Ahmed Issa and his family spent 20 hours on the road from southern Lebanon, most of it stuck sweating in bumper-to-bumper traffic, before reaching a shelter in Beirut on Tuesday afternoon. Already, he was looking for another place to go.
The shelter itself wasn’t so bad — he was grateful for the warm welcome from the volunteers running it and the water they handed out — but with every plane that flew overhead, to or from the nearby airport, the children panicked. Was it another missile?
“Even the sounds of regular planes freak out the kids,” said Mr. Issa, 33, holding his 3-year-old with one arm and pointing to a passenger jet overhead with the other. “That’s the reason we’re trying to get to another place.”

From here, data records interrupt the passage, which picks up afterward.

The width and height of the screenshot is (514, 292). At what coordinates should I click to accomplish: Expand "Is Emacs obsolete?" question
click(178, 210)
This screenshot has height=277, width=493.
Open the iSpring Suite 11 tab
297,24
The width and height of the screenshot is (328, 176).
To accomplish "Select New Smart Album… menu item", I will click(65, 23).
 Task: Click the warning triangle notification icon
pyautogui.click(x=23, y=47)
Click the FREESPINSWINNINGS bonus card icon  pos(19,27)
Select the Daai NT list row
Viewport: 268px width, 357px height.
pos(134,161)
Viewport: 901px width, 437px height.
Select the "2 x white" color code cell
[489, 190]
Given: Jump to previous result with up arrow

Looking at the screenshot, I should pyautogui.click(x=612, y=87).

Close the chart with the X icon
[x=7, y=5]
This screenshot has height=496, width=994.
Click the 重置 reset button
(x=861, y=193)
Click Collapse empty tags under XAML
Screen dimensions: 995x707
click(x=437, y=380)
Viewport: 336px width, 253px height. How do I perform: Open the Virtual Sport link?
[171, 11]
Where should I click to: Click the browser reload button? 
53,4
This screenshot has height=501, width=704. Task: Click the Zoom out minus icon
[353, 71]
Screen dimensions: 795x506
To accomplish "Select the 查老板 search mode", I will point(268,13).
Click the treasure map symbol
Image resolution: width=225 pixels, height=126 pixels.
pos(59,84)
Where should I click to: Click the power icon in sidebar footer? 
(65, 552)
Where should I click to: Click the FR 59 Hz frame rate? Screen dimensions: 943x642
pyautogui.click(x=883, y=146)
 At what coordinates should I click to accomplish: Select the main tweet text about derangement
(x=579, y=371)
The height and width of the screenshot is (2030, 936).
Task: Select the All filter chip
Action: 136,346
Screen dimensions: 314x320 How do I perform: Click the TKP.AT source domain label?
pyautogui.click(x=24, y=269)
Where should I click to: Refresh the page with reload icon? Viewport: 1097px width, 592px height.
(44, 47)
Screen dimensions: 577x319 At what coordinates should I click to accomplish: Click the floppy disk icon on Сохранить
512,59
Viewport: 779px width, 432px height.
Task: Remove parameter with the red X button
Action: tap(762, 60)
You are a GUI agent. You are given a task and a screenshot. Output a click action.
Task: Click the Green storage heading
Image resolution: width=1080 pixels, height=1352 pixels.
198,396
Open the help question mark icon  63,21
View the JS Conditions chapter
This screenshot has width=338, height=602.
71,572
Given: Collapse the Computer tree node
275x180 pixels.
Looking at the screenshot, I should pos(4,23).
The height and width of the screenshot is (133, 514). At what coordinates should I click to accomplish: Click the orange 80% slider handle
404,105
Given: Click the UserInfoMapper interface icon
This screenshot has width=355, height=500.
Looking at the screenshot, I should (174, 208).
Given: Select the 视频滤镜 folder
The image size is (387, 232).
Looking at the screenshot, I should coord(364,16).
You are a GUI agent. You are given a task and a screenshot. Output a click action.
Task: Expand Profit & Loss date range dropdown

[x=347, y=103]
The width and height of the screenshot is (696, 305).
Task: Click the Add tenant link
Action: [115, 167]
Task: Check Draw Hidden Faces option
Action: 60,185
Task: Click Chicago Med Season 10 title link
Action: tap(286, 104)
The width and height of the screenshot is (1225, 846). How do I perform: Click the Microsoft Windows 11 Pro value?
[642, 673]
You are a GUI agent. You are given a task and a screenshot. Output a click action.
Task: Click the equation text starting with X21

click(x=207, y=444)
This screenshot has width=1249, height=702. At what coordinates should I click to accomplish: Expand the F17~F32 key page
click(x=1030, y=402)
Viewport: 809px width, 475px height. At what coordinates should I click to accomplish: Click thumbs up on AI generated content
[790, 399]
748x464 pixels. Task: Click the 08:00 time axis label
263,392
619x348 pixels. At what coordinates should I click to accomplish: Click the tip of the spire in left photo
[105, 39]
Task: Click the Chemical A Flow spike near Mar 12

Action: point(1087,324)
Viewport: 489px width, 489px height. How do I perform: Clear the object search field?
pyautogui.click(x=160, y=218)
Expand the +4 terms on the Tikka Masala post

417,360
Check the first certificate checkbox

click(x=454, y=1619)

They had been sitting together on Monday afternoon at their farmhouse in Majidieh, a small village in green, fertile south Lebanon, when an Israeli missile struck close enough to see and hear, he said. They quickly dressed to leave, piled into the taxicab that Mr. Issa drives to make ends meet and joined the masses of cars heading toward Beirut, a journey that would normally take about two hours.
They were just a few of what Lebanon’s foreign minister has said are the half-million Lebanese displaced by Israeli airstrikes. About 400 people had come to this school-turned-shelter in the Bir Hassan neighborhood after it opened on Monday afternoon, and more were still coming through the gate, only to be turned away.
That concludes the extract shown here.